Into the farmyard he staggered, winded from the run. He may have lost them, or they may have been hurrying along behind. He glanced at the shuttered windows of the sleeping farmhouse, and decided against involving the citizenry. Around the far side of the house he found a bicycle leaning against a wall. He fumbled in his pockets for a pen and paper, and scribbled a note. Am borrowing your bicycle; it will be returned. Here's something for your trouble. He fastened it to a five-pound note and tacked it to the wall.
Then he straightened the bike silently, straddled it, and spun away, wobbling slightly, down the dirt road that led from the farmer's gate. Unless his pursuit had been able to bring a vehicle along with them in that long chase over the plain, he could now outdistance them with ease. The road was reasonably level, and merged with a paved thoroughfare after a mile or so, heading south.
At the junction, wet and cold, Napoleon surveyed the road and tried to orient himself. He was now, uh, southeast of Stonehenge. The nearest large town was Shaftesbury, which would be... ah... to his right. Probably.
He regretted having left the map of the area in the car. He turned to the right, consciously remembering to stay in the left lane, and pedaled away into the lonely morning.
The sun warmed his back as he pumped along down the road, and the instinctive equilibrium a cyclist develops came back to him. One car passed him from behind as he pedaled down the seven or so miles into Shaftesbury, and it came upon him so suddenly he almost veered off the road and into the ditch. It zoomed past, and the stench of its exhaust faded quickly.
At last the outskirts of the town were about him, and he left the bike on the steps of the local police station and wandered on afoot. He found a small park and settled down on a dew-spangled bench, dredged out his communicator, and called for Illya.
With no answer on the local channel, he called for the London relay, and signaled again. After several seconds the Russian's voice answered.
"I'm in Shaftesbury," Napoleon announced casually, "and I'm safe. How soon can you pick me up?"
There was a thoughtful silence from the other end, and then Illya said, "There was a little trouble with the car, Napoleon. A hole in the fuel tank left me dry near Dorchester. Fortunately we have a retired agent there. I left the case with him, and borrowed his transportation."
"Fine. How soon can you pick me up?"
"In Shaftesbury?"
"That's where I am, across the street from the Noughts and Crosses public house. How soon?"
"Twenty minutes."
"Fine.
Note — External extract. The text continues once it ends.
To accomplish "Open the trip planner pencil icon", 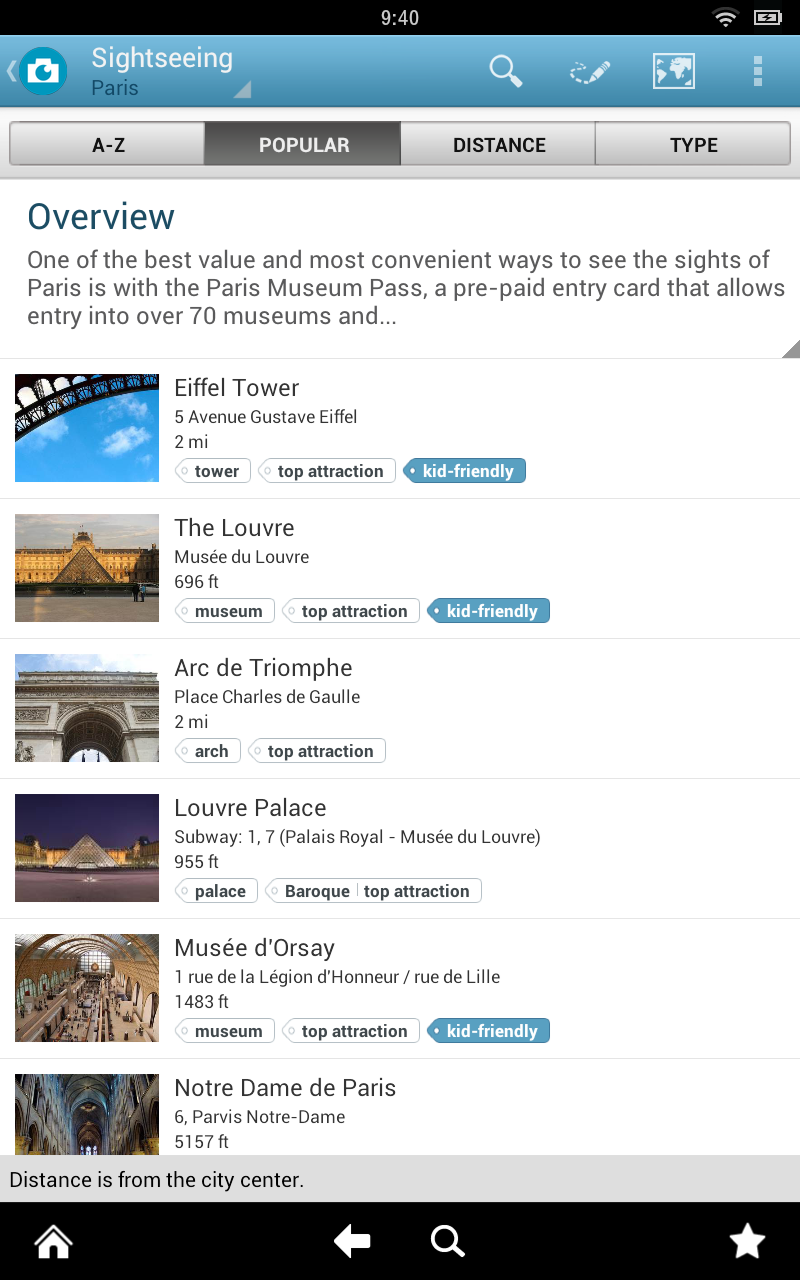I will coord(590,72).
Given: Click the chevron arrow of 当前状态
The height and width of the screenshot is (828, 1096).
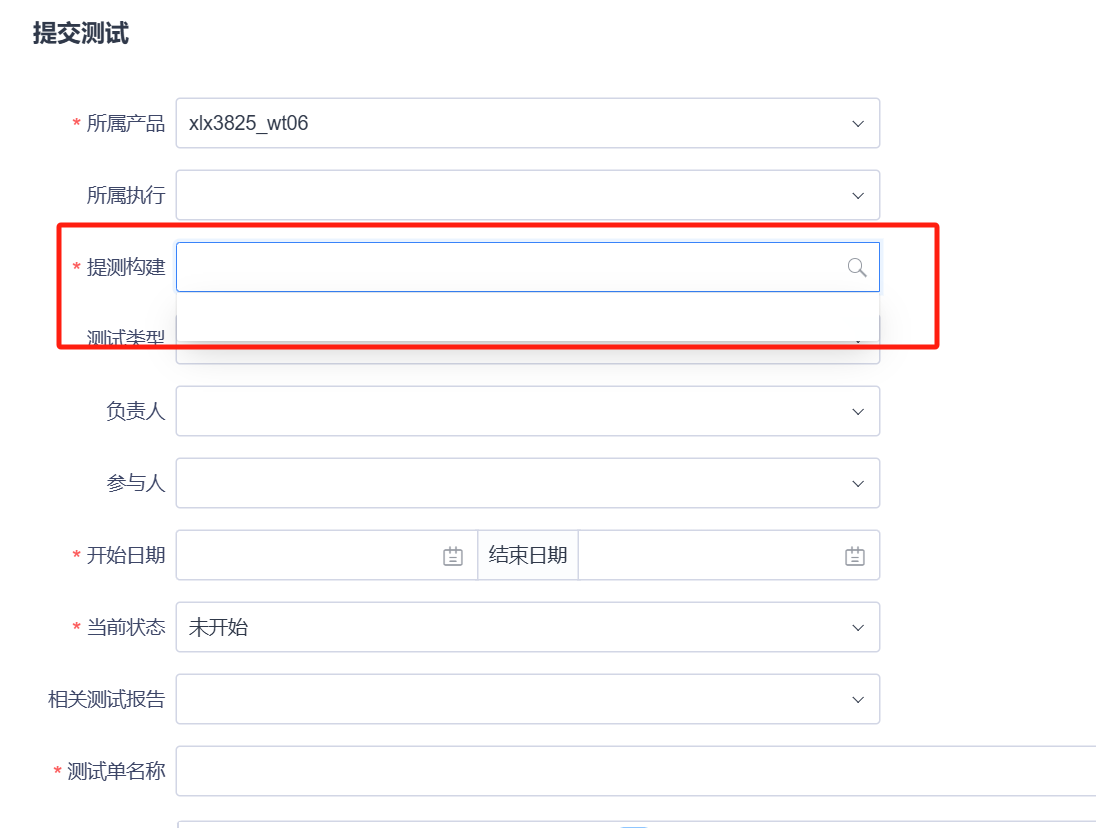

And hurry - I'm freezing."
The connection was ended, and Napoleon leaned back on the bench to watch the street.
About fifteen minutes later a muffled roar grew far away on the other side of town, and approached. Soon it was visible, coming up the street towards him - a fine, low-slung, broad-beamed motorcycle, purring gently up the street at fifty miles an hour. It slewed on the wet pavement, and Napoleon winced. Then he looked at it and winced again, more slowly.
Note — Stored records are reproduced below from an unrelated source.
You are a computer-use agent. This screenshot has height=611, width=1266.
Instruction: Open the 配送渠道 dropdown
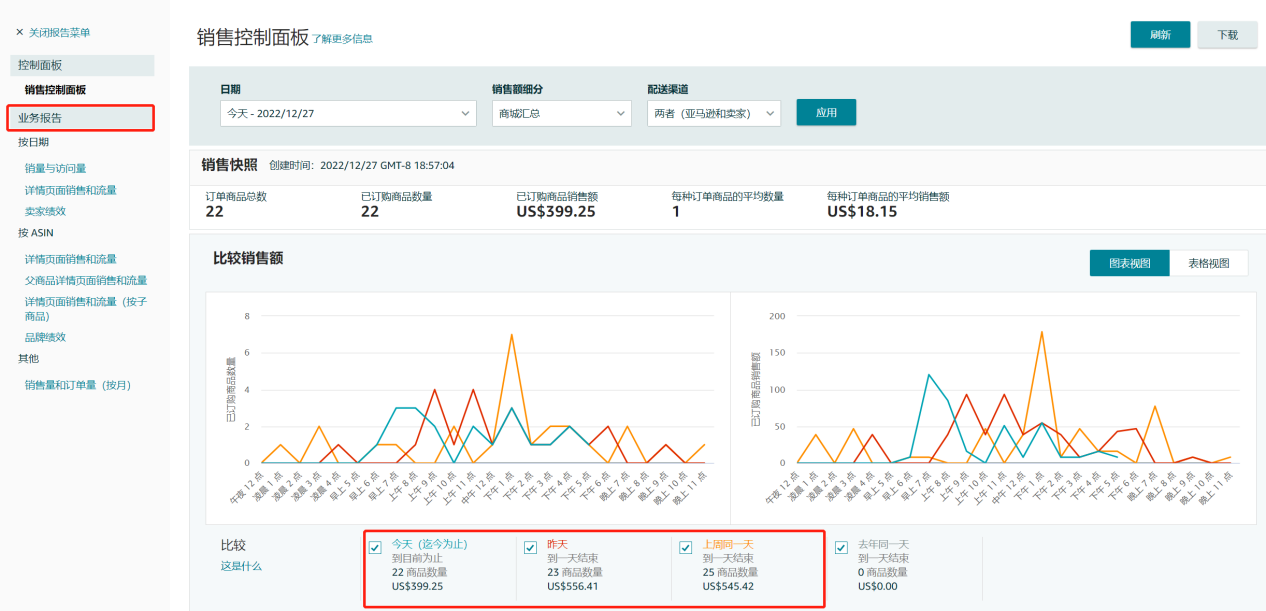[713, 114]
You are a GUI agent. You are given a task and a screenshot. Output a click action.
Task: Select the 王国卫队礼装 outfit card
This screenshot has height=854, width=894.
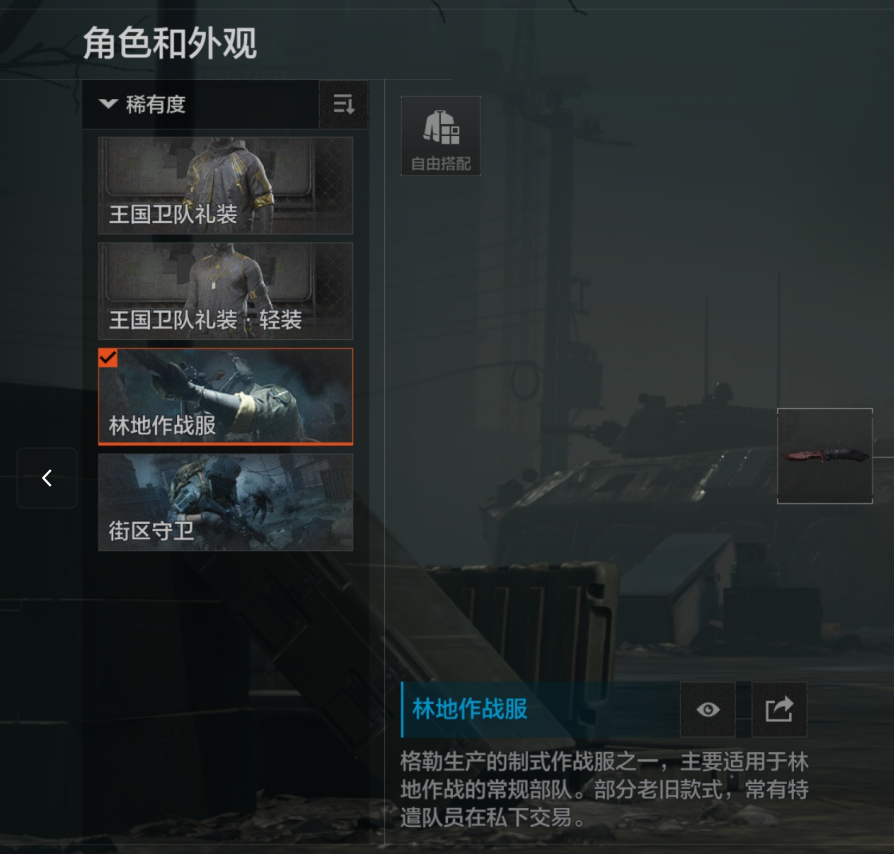pos(225,185)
Did the posture of the driver, the broad serious face, seem too familiar? The cycle rumbled heavily to a stop, and stood there muttering as the rider beckoned towards him and raised his protective mask to shout, "Come on, Napoleon. Hop aboard!" It was Illya.
"What's that?" Solo asked doubtfully.
"It's a motorcycle. Specifically, a Bruff-Sup, or formally, a Brough-Superior vintage 1935. Fifty-two horse power at top. Come on - hop aboard. I borrowed this from our friend at Clouds Hill, near Dorchester. He'll want it back."
Napoleon gathered his coat around him and climbed carefully up to the tiny padded square pillion seat behind his partner. With a moment's search, his feet found the footpegs and his hands found the grip behind the front seat. Illya blipped the motor a few times, then gunned it and slipped the clutch, and instantly they were whipping along the shop-lined street, almost without a feeling of acceleration.